■ Travail demandé:
1. Citez l’article sur l’affaire Taha Bouhafs, en commençant à "Si sa candidature" et en terminant à "de son départ.".
2. Relevez dans l’article sur l’affaire Taha Bouhafs toutes les personnes, autres que Taha Bouhafs, désignées par leur prénom et leur nom.

■ Texte à lire:
+--
L’affaire Taha Bouhafs : une histoire d’hypocrisies

Taha Bouhafs n’en finit pas de faire parler de lui. Accusé de violences sexuelles, le jeune Isérois investi comme candidat de la NUPES dans la 14e circonscription du Rhône n’a eu d’autre choix que d’abandonner ses ambitions d’intégrer l’Assemblée nationale. Par un communiqué publié sur les réseaux sociaux dans la nuit du lundi 9 au mardi 10 mai, il annonce son retrait, dénonçant une campagne raciste et insoutenable à son égard. Pour autant, ce retrait ne signe pas la fin de la déferlante. Son cas fait encore jaser et déstabilise toujours un peu plus l’avancée de la NUPES dans sa conquête des circonscriptions à travers le pays. Mais qui est Taha Bouhafs, et pourquoi cette affaire suscite-t-elle autant d’émoi tant dans la sphère politique que citoyenne ? Nous verrons que derrière les accusations de violences sexuelles, cet homme représente bien plus, mais que celles-ci furent l’occasion rêvée pour ses détracteurs de mettre le feu aux poudres.

Rappel des faits

Originaire d’Échirolles, Taha Bouhafs milite depuis qu’il a quitté le lycée au sein de La France Insoumise. Il s’est même présenté aux législatives en 2017 dans la deuxième circonscription de l’Isère, mais est éliminé dès le premier tour. La France le découvre lors de l’affaire Benalla, où il filme ce dernier frappant un couple et usurpant la fonction de policier. Bouhafs s’éloigne des insoumis en 2019, jugeant certains membres islamophobes, et fait son retour depuis l’ouverture de la campagne actuelle des élections législatives.

Si sa candidature fait débat, c’est le signalement de quatre plaignantes au Comité interne de suivi contre les violences sexistes et sexuelles de violences sexuelles qui aura raison de sa candidature. Caroline De Haas et la direction sont informés « aux alentours du 5 ou 6 mai », mais les détails restent inconnus. Il s’agirait de violences psychologiques, de messages intimidants, voire d'un viol. Le 7 mai, le Comité est officiellement saisi. Taha Bouhafs est convoqué par Mathilde Panot et Clémentine Autain le 9 mai, avant de se retirer de la campagne le soir même. Chez Mediapart, Mme Autain évoque un témoignage « d’une gravité que nous n’avons encore jamais rencontrée ». Bouhafs, lui, accuse le coup et parle de nouvelles « calomnies » destinées qu’à son seul retrait. Il accepte cependant la procédure et affirme comprendre la logique de son départ.
+--
■ Section données:
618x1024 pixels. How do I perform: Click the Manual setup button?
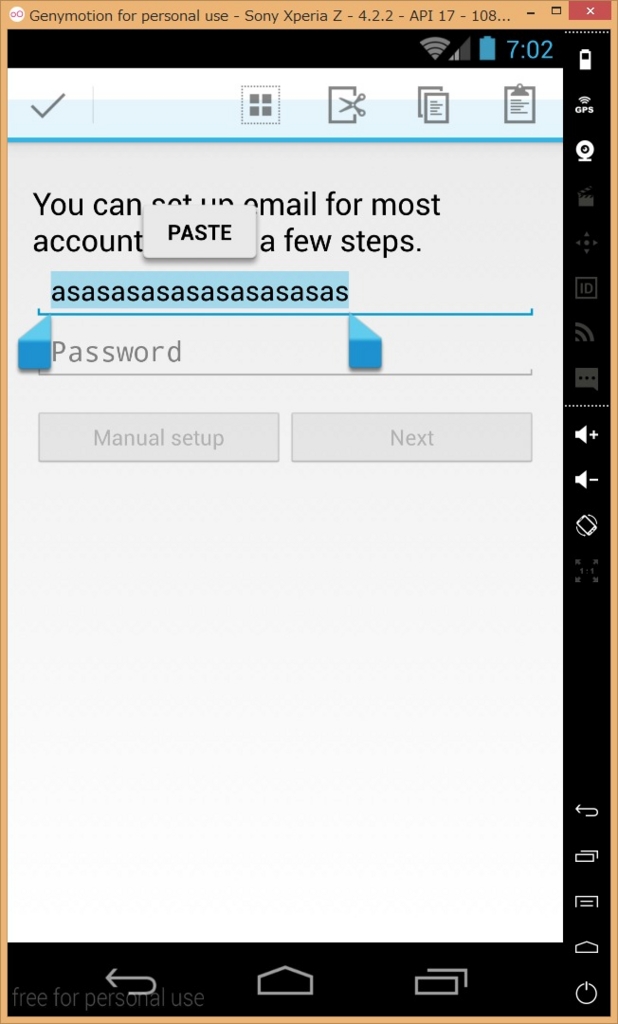pyautogui.click(x=159, y=438)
+--
■ Solutions:
1.
Si sa candidature fait débat, c’est le signalement de quatre plaignantes au Comité interne de suivi contre les violences sexistes et sexuelles de violences sexuelles qui aura raison de sa candidature. Caroline De Haas et la direction sont informés « aux alentours du 5 ou 6 mai », mais les détails restent inconnus. Il s’agirait de violences psychologiques, de messages intimidants, voire d'un viol. Le 7 mai, le Comité est officiellement saisi. Taha Bouhafs est convoqué par Mathilde Panot et Clémentine Autain le 9 mai, avant de se retirer de la campagne le soir même. Chez Mediapart, Mme Autain évoque un témoignage « d’une gravité que nous n’avons encore jamais rencontrée ». Bouhafs, lui, accuse le coup et parle de nouvelles « calomnies » destinées qu’à son seul retrait. Il accepte cependant la procédure et affirme comprendre la logique de son départ.

2. Caroline De Haas, Mathilde Panot, Clémentine Autain